Goldin Auctions is asking to see Kobe Bryant's tax records dating back 12 years, according to the Courier Post.
This is the latest development in the battle between Kobe Bryant and his mom over the sale of his basketball memorabilia.
The auction house, based in Berlin, N.J., is looking to prove that Bryant has done business in the state and that the trial should be held here instead of California, the newspaper reports.
Earlier this month, a federal judge intervened in the case and ruled that the auction house would not be allowed to do anything with Bryant's memorabilia until the court figured out where the case should be decided.

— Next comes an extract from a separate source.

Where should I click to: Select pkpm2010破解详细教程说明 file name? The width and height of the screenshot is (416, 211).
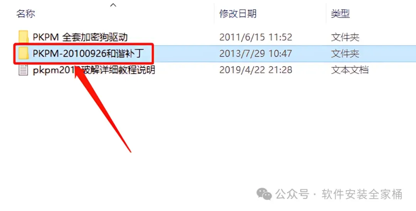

Pamela Bryant reached a deal in January for Goldin Auctions to sell hundreds of items of her son's old stuff, including practice gear and jerseys, varsity letters and awards from his days at Pennsylvania's Lower Merion High School, as well as items from his early days in the NBA, including a signed ball from an NBA All-Star game and championship rings the Lakers had made for Bryant's parents.
Pamela Bryant says in court filings that her son gave her permission to do what she wanted with his old things.
Kobe Bryant says, also in court papers, that's not so. And, he says, he confronted his mother and that she agreed with him that she had fibbed.
According to his filing, he said, "Mom I never told you that you could have the memorabilia," and that she responded, "Yes, but you never said that you wanted it either."
Bryant also says that two of his prized possessions, a trophy and a surfboard award from the Nickelodeon Kids' Choice Awards, were last seen in his California home, and he doesn't know how they made their way to the New Jersey auction house.
The auction house appraised the trove of 900 items at $1.5 million and gave Pamela Bryant a $450,000 advance, which a court filing said she intended to spend on a home in Nevada.